▶ **What the task requires**
Pull out every line of the data that contains the word "Open", and treat uppercase and lowercase as different.

Screen-element location records
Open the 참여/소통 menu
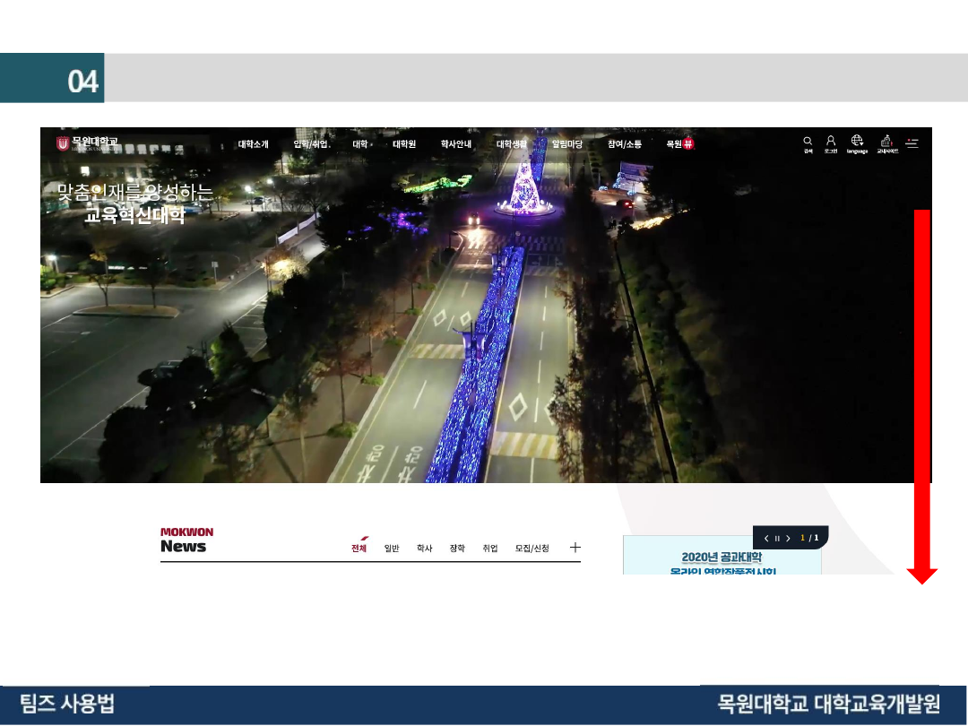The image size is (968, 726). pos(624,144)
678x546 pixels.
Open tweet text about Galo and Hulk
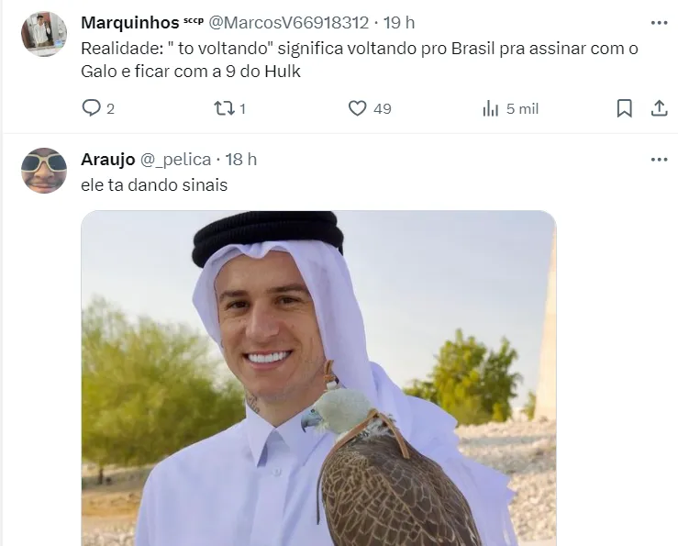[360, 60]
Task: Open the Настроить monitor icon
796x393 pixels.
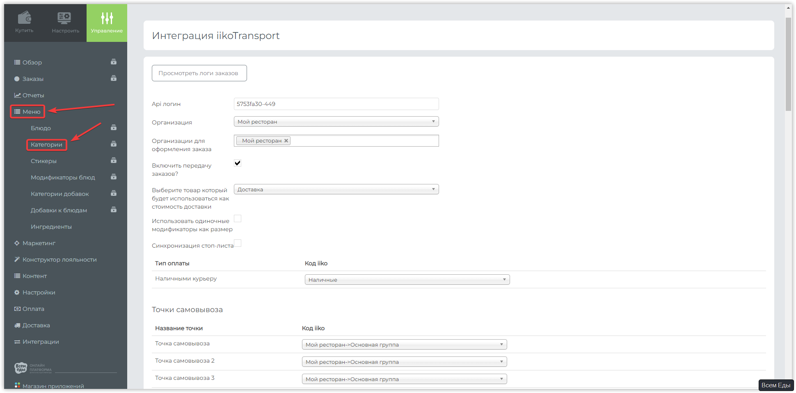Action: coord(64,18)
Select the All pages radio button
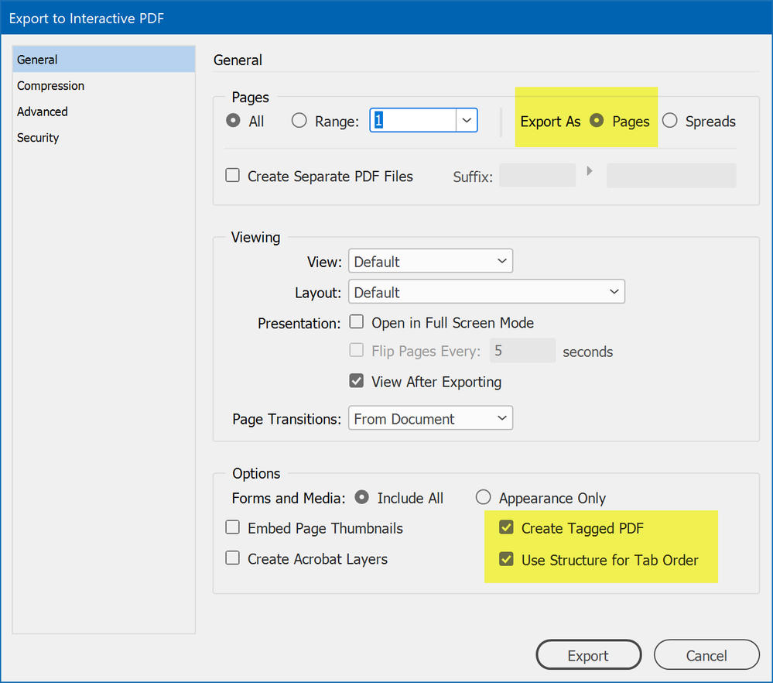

▶ **Result of the exercise**
Open the 참여/소통 menu
Open tweet text about Galo and Hulk
Task: Open the Настроить monitor icon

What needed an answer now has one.